Community-Aware Photo Quality Evaluation by Deeply Encoding Human Perception
Luming Zhang,Yongheng Shang,Ping Li,Hao Luo,Ling Shao
DOI: https://doi.org/10.1109/TCYB.2019.2937319
IF: 11.8
2022-01-01
IEEE Transactions on Cybernetics
Abstract:Computational photo quality evaluation is a useful technique in many tasks of computer vision and graphics, for example, photo retaregeting, 3-D rendering, and fashion recommendation. The conventional photo quality models are designed by characterizing the pictures from all communities (e.g., “architecture” and “colorful”) indiscriminately, wherein community-specific features are not exploited explicitly. In this article, we develop a new community-aware photo quality evaluation framework.
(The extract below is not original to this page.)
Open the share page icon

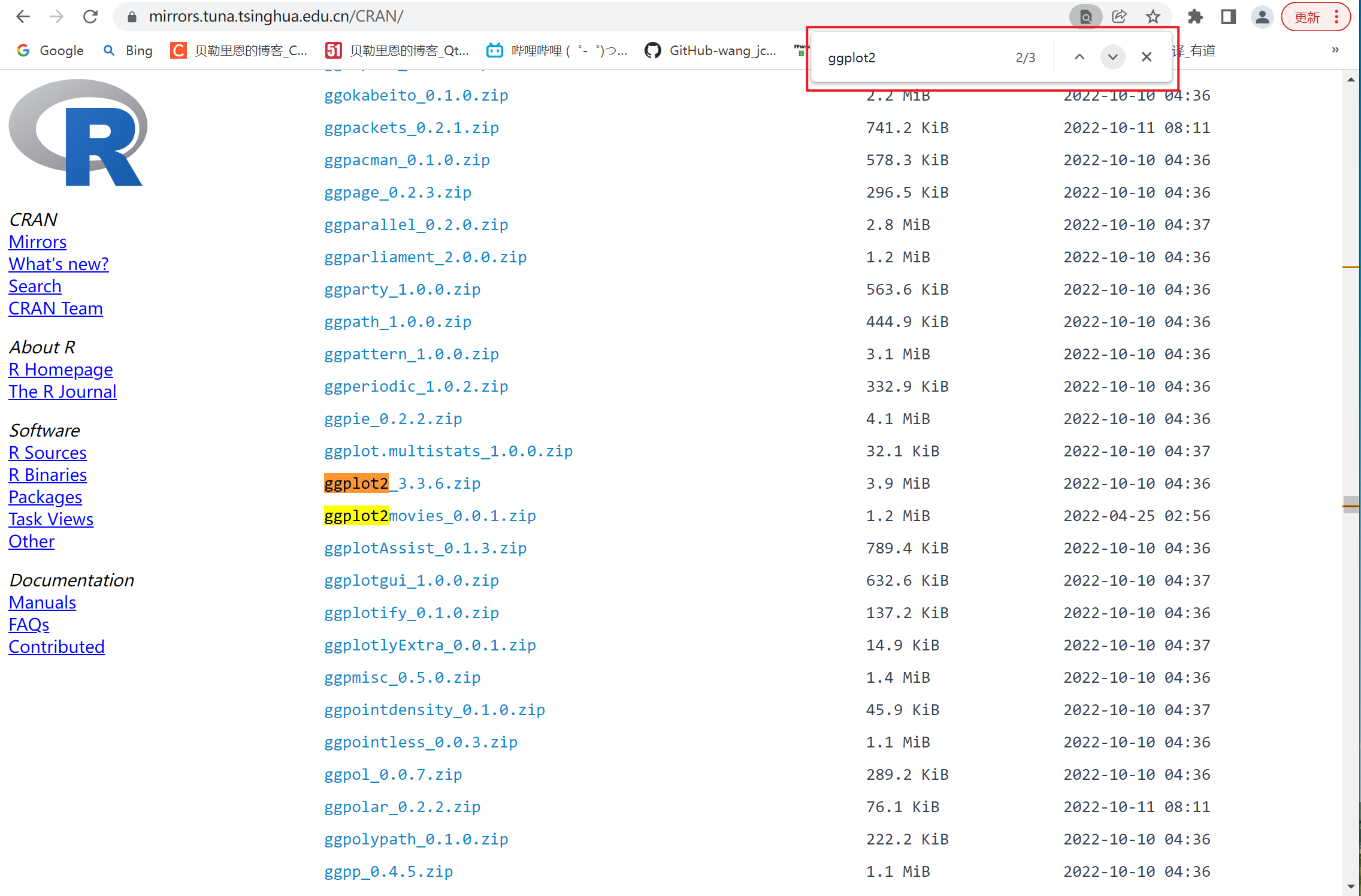[1119, 16]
It uncovers the latent community-specific topics by a regularized latent topic model (LTM) and captures human visual quality perception by exploring multiple attributes. More specifically, given massive-scale online photographs from multiple communities, a novel ranking algorithm is proposed to measure the visual/semantic attractiveness of regions inside each photograph. Meanwhile, three attributes, namely: 1) photo quality scores; weak semantic tags; and inter-region correlations, are seamlessly and collaboratively incorporated during ranking. Subsequently, we construct the gaze shifting path (GSP) for each photograph by sequentially linking the top-ranking regions from each photograph, and an aggregation-based CNN calculates the deep representation for each GSP. Based on this, an LTM is proposed to model the GSP distribution from multiple communities in the latent space. To mitigate the overfitting problem caused by communities with very few photographs, a regularizer is incorporated into our LTM. Finally, given a test photograph, we obtain its deep GSP representation and its quality score is determined by the posterior probability of the regularized LTM. Comparative studies on four image sets have shown the competitiveness of our method. Besides, the eye-tracking experiments have demonstrated that our ranking-based GSPs are highly consistent with real human gaze movements.